* [GIVEN INSTRUCTION] Rewrite the listing from its start through the line containing "will click(490, 217).", substituting "dashed divider" for "dotted splitter" and changing nothing else.

* [MATERIAL FOR THE TASK]
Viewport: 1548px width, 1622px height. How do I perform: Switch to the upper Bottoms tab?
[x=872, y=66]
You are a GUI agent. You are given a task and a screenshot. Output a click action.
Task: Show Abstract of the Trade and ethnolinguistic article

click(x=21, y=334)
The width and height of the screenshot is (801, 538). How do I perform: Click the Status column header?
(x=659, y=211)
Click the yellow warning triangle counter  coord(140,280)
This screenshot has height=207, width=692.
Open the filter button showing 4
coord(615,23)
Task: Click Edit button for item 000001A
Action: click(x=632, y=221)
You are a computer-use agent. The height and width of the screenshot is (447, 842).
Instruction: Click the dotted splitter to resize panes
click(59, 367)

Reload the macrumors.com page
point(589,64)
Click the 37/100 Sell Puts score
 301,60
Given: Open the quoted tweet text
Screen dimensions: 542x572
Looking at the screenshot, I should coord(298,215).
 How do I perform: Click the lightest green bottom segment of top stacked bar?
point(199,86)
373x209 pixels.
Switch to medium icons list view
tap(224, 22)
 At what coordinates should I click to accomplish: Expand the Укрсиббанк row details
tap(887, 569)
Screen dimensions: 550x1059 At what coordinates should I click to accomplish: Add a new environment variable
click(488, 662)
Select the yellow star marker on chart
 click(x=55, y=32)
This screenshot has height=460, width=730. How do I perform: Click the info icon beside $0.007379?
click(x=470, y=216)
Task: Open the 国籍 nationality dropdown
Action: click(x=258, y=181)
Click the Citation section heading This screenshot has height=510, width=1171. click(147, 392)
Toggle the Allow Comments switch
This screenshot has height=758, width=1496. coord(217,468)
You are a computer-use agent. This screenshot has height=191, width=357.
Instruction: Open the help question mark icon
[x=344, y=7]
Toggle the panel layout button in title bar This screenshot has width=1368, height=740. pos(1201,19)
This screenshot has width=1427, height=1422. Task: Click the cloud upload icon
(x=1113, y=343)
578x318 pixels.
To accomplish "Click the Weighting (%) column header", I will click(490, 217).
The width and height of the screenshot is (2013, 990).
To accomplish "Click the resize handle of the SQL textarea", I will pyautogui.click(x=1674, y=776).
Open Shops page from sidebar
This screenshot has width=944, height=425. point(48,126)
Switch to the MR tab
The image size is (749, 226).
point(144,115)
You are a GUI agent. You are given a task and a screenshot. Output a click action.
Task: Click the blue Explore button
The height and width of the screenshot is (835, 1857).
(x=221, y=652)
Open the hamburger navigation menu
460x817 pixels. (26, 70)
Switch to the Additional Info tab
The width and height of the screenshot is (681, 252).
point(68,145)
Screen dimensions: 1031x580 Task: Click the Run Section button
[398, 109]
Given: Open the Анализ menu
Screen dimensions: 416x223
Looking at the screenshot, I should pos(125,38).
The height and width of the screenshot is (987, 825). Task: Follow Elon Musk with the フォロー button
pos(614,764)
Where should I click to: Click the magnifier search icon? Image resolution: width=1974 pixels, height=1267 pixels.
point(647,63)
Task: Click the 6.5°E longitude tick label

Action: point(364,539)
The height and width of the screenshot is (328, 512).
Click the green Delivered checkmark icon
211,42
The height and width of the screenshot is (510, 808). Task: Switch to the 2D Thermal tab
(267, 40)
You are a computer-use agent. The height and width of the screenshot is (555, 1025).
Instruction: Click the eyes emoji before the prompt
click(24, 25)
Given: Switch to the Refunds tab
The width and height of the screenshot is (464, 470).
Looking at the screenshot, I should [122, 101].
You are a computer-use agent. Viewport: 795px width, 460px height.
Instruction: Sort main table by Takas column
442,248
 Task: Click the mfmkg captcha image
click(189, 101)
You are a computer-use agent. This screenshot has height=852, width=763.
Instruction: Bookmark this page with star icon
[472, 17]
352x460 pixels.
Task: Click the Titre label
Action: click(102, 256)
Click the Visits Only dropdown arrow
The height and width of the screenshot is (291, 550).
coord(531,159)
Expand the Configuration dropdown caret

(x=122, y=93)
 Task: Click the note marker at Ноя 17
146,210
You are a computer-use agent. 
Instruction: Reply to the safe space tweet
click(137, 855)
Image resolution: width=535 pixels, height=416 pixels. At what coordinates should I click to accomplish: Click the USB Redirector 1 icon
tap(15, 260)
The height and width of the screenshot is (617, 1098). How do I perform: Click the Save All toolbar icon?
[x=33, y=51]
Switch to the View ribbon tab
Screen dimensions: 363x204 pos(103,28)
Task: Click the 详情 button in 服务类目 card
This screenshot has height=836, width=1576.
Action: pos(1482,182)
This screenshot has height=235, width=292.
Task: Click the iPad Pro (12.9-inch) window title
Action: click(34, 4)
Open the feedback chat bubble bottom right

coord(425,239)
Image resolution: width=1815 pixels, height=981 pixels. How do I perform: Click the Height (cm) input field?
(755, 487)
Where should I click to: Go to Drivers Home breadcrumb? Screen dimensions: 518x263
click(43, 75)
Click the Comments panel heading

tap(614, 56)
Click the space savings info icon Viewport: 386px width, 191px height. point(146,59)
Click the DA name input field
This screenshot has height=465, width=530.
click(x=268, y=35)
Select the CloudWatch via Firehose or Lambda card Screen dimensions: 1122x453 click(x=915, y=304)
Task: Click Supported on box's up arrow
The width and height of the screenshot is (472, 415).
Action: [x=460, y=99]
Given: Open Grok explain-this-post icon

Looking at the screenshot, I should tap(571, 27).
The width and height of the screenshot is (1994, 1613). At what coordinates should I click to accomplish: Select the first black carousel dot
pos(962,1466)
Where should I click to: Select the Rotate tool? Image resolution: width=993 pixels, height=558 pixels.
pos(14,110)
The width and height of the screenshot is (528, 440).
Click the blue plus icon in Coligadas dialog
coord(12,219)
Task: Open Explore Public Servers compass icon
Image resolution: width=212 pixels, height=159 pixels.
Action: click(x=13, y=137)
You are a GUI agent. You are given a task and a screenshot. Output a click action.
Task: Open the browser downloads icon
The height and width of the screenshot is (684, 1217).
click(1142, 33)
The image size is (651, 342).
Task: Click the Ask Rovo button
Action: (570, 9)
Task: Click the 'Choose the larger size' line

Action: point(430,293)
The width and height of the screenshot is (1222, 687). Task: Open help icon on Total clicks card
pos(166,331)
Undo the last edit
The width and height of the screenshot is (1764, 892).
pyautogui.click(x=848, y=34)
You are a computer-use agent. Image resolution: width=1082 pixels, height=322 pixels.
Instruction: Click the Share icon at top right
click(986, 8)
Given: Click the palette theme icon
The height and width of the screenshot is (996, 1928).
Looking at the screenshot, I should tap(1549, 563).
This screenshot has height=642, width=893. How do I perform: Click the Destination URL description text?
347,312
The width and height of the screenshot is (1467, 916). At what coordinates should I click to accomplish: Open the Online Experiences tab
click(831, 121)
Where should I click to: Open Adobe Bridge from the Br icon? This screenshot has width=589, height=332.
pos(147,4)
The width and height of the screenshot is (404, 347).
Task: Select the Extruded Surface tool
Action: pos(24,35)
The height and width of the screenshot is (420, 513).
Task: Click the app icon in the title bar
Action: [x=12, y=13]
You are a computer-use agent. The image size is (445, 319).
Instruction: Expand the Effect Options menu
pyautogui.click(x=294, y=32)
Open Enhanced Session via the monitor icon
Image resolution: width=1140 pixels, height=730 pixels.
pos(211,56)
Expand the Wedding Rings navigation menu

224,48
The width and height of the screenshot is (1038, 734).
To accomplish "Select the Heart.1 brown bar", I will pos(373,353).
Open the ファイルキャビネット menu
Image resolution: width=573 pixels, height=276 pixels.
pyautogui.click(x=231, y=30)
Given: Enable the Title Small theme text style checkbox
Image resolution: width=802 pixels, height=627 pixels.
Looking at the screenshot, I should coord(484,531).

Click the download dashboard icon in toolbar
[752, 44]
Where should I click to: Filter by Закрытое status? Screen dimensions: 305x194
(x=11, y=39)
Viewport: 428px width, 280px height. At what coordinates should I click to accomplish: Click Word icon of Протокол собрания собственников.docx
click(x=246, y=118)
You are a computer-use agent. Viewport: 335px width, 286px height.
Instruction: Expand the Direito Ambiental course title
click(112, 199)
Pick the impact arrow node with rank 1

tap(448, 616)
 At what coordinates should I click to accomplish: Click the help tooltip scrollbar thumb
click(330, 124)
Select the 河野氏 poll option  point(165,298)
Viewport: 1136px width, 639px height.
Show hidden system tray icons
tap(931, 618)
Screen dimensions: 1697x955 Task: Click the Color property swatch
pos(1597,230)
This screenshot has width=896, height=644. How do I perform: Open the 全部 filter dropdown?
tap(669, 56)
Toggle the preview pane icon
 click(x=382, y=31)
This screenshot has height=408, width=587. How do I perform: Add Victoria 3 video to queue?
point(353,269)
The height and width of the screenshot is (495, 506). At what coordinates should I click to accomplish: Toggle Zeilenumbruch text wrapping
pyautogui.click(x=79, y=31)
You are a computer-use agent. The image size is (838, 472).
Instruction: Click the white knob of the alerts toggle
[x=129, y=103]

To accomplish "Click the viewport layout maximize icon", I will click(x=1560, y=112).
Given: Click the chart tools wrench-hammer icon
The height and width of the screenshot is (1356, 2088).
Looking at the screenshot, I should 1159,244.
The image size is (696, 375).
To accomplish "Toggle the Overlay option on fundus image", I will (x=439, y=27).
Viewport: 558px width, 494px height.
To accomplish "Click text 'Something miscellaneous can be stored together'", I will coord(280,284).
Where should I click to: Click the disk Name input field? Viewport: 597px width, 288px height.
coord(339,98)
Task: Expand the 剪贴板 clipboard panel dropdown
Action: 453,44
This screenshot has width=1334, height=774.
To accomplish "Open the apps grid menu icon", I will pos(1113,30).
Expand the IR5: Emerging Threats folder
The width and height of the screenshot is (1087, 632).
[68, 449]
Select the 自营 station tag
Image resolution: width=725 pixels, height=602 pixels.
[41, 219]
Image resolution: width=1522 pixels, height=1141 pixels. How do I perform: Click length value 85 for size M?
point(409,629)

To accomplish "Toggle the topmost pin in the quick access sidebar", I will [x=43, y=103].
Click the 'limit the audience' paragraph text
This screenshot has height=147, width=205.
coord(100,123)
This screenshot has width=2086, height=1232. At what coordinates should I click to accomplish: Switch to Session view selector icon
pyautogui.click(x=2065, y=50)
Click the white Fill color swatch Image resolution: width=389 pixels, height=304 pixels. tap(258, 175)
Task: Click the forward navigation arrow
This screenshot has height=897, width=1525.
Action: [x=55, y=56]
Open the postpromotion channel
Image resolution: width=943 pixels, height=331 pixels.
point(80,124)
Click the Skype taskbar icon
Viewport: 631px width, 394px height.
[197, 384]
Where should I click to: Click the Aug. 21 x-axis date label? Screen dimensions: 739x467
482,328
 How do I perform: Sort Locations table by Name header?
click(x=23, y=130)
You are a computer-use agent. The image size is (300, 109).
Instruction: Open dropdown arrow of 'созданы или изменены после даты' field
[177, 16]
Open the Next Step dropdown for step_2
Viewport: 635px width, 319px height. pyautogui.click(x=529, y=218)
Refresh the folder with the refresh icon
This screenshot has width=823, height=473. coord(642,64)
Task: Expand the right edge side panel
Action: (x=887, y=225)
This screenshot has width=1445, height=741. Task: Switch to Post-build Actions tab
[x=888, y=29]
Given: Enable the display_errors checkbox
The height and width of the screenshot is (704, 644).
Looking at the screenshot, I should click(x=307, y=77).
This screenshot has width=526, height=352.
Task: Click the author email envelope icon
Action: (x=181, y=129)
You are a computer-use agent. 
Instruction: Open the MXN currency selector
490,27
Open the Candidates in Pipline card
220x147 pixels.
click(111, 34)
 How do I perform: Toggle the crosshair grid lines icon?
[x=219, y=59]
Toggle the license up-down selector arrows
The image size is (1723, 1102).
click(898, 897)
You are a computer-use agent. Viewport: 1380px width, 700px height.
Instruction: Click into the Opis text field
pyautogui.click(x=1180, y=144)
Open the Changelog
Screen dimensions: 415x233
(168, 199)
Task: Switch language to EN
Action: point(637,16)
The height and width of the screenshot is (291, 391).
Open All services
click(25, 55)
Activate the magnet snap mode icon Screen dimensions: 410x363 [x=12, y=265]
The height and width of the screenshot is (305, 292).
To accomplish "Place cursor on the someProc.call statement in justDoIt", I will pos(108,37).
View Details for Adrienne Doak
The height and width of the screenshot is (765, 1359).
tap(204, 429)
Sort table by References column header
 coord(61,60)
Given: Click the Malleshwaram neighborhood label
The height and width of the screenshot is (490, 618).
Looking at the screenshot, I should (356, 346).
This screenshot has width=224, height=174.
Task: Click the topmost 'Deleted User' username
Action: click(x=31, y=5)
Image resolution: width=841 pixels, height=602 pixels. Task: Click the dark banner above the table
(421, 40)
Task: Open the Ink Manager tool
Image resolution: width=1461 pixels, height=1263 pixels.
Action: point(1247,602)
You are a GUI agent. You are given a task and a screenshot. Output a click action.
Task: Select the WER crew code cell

* [TASK OUTPUT]
Viewport: 1548px width, 1622px height. How do I perform: Switch to the upper Bottoms tab?
[x=872, y=66]
You are a GUI agent. You are given a task and a screenshot. Output a click action.
Task: Show Abstract of the Trade and ethnolinguistic article

click(x=21, y=334)
The width and height of the screenshot is (801, 538). How do I perform: Click the Status column header?
(x=659, y=211)
Click the yellow warning triangle counter  coord(140,280)
This screenshot has height=207, width=692.
Open the filter button showing 4
coord(615,23)
Task: Click Edit button for item 000001A
Action: click(x=632, y=221)
You are a computer-use agent. The height and width of the screenshot is (447, 842).
Instruction: Click the dashed divider to resize panes
click(59, 367)

Reload the macrumors.com page
point(589,64)
Click the 37/100 Sell Puts score
 301,60
Given: Open the quoted tweet text
Screen dimensions: 542x572
Looking at the screenshot, I should coord(298,215).
 How do I perform: Click the lightest green bottom segment of top stacked bar?
point(199,86)
373x209 pixels.
Switch to medium icons list view
tap(224, 22)
 At what coordinates should I click to accomplish: Expand the Укрсиббанк row details
tap(887, 569)
Screen dimensions: 550x1059 At what coordinates should I click to accomplish: Add a new environment variable
click(488, 662)
Select the yellow star marker on chart
 click(x=55, y=32)
This screenshot has height=460, width=730. How do I perform: Click the info icon beside $0.007379?
click(x=470, y=216)
Task: Open the 国籍 nationality dropdown
Action: click(x=258, y=181)
Click the Citation section heading This screenshot has height=510, width=1171. click(147, 392)
Toggle the Allow Comments switch
This screenshot has height=758, width=1496. coord(217,468)
You are a computer-use agent. This screenshot has height=191, width=357.
Instruction: Open the help question mark icon
[x=344, y=7]
Toggle the panel layout button in title bar This screenshot has width=1368, height=740. pos(1201,19)
This screenshot has width=1427, height=1422. Task: Click the cloud upload icon
(x=1113, y=343)
578x318 pixels.
To accomplish "Click the Weighting (%) column header", I will click(490, 217).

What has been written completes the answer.